Department of Medicine, Columbia University College of Physicians and Surgeons, New York, NY; Department of Medicine, McGill University, Montreal, QC, Canada.
Department of Radiology, Columbia University College of Physicians and Surgeons, New York, NY.
Chest. 2013 Oct;144(4):1143-1151. doi: 10.1378/chest.13-0183.
COPD and heart failure with preserved ejection fraction overlap clinically, and impaired left ventricular (LV) filling is commonly reported in COPD. The mechanism underlying these observations is uncertain, but may include upstream pulmonary dysfunction causing low LV preload or intrinsic LV dysfunction causing high LV preload. The objective of this study is to determine if COPD and emphysema are associated with reduced pulmonary vein dimensions suggestive of low LV preload.

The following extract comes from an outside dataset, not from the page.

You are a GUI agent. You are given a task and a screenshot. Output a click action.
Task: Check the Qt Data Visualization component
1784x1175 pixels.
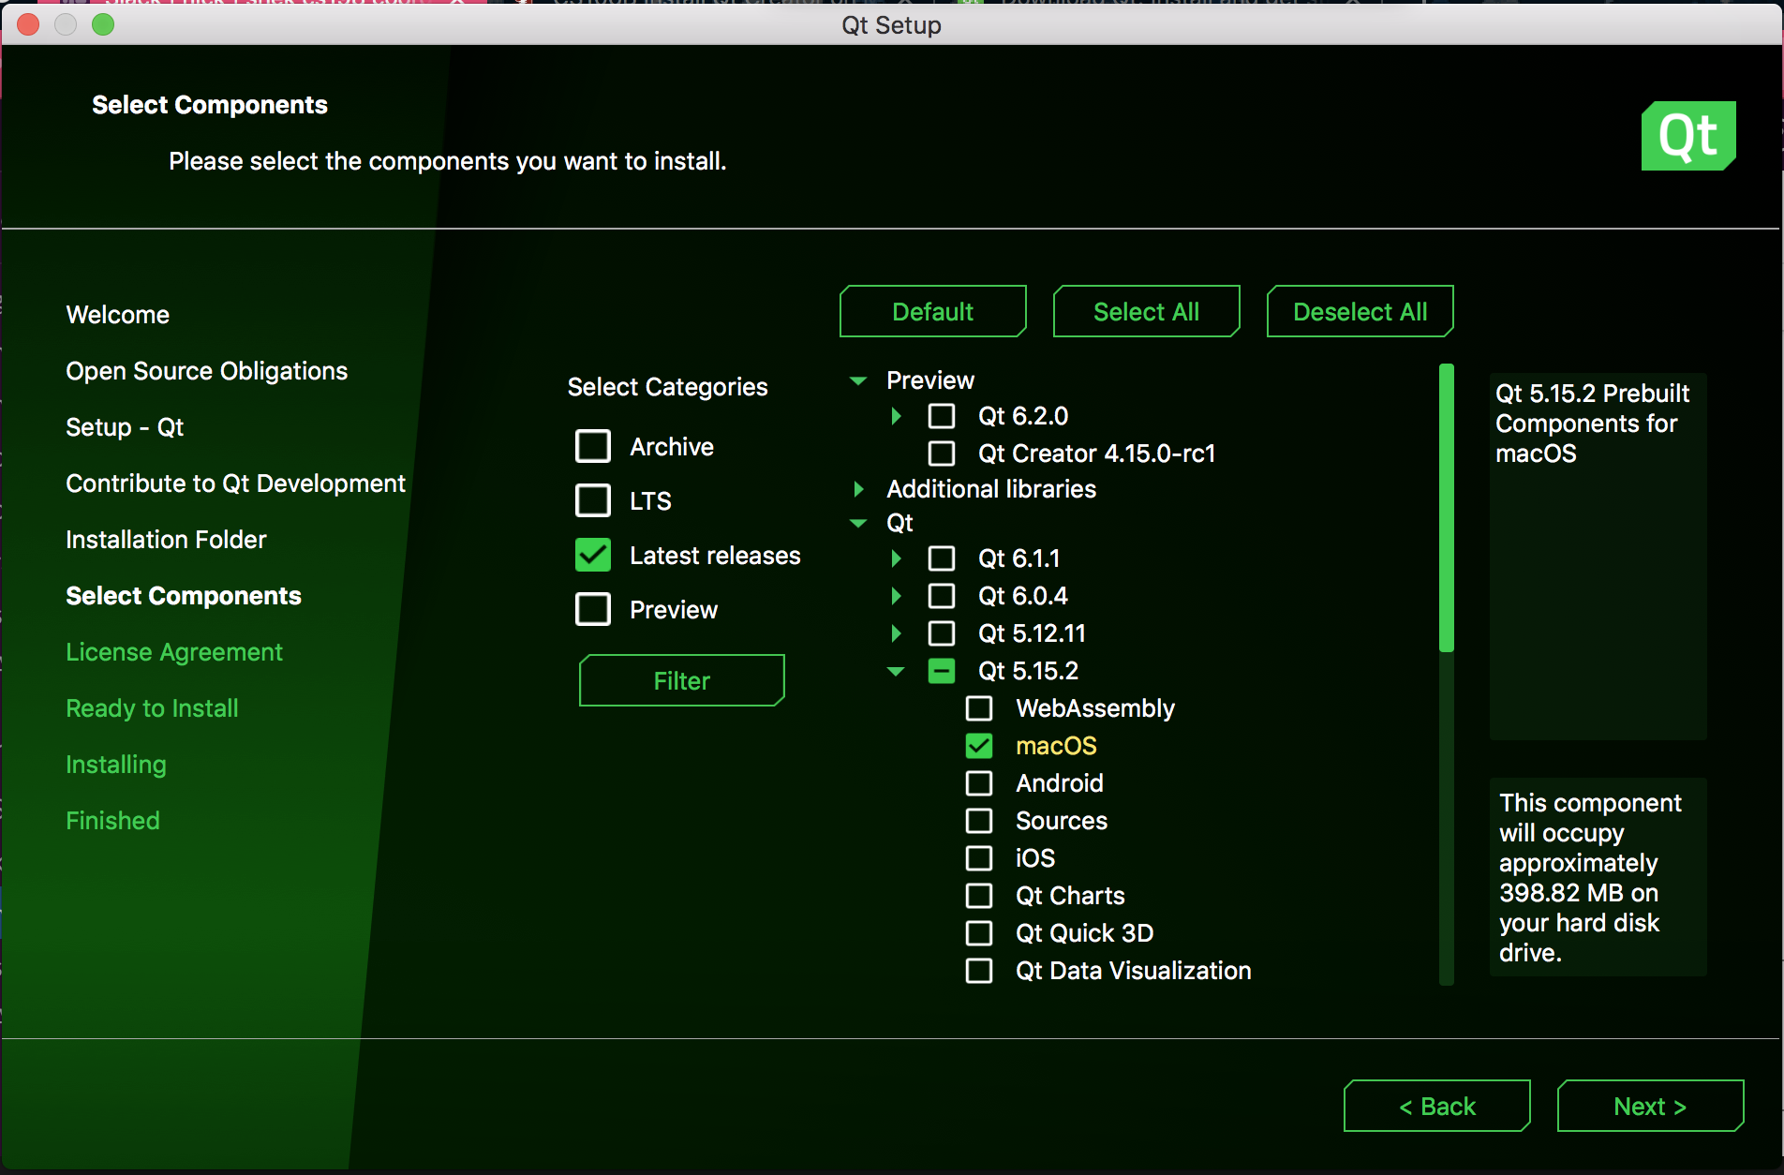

The population-based Multi-Ethnic Study of Atherosclerosis (MESA) COPD Study recruited smokers aged 50 to 79 years who were free of clinical cardiovascular disease. COPD was defined by spirometry. Percent emphysema was defined as regions < -910 Hounsfield units on full-lung CT scan. Ostial pulmonary vein cross-sectional area was measured by contrast-enhanced cardiac magnetic resonance and expressed as the sum of all pulmonary vein areas. Linear regression was used to adjust for age, sex, race/ethnicity, body size, and smoking.
Among 165 participants, the mean (± SD) total pulmonary vein area was 558 ± 159 mm2 in patients with COPD and 623 ± 145 mm2 in control subjects. Total pulmonary vein area was smaller in patients with COPD (-57 mm2; 95% CI, -106 to -7 mm2; P = .03) and inversely associated with percent emphysema (P < .001) in fully adjusted models. Significant decrements in total pulmonary vein area were observed among participants with COPD alone, COPD with emphysema on CT scan, and emphysema without spirometrically defined COPD.
Pulmonary vein dimensions were reduced in COPD and emphysema. These findings support a mechanism of upstream pulmonary causes of underfilling of the LV in COPD and in patients with emphysema on CT scan.
COPD 和射血分数保留的心力衰竭在临床上有重叠,COPD 常伴有左心室(LV)充盈受损。这些观察结果的机制尚不确定,但可能包括上游肺功能障碍导致 LV 前负荷降低,或固有 LV 功能障碍导致 LV 前负荷升高。本研究旨在确定 COPD 和肺气肿是否与提示 LV 前负荷降低的肺静脉尺寸减小有关。
基于人群的动脉粥样硬化多民族研究(MESA)COPD 研究招募了年龄在 50 至 79 岁、无临床心血管疾病的吸烟者。COPD 通过肺活量测定法定义。肺气肿百分比定义为全肺 CT 扫描上区域 <-910 个 Hounsfield 单位。对比增强心脏磁共振测量肺静脉口截面积,并表示为所有肺静脉面积的总和。线性回归用于调整年龄、性别、种族/民族、体型和吸烟状况。
在 165 名参与者中,COPD 患者的总肺静脉面积平均值(±标准差)为 558 ± 159 mm2,对照组为 623 ± 145 mm2。COPD 患者的总肺静脉面积较小(-57 mm2;95%置信区间,-106 至-7 mm2;P =.03),在完全调整模型中与肺气肿百分比呈负相关(P <.001)。在仅 COPD 患者、CT 扫描显示 COPD 合并肺气肿和影像学定义的 COPD 无肺气肿的患者中,总肺静脉面积均有显著减少。
COPD 和肺气肿患者的肺静脉尺寸减小。这些发现支持 COPD 和 CT 扫描显示肺气肿患者 LV 充盈不足的上游肺源性机制。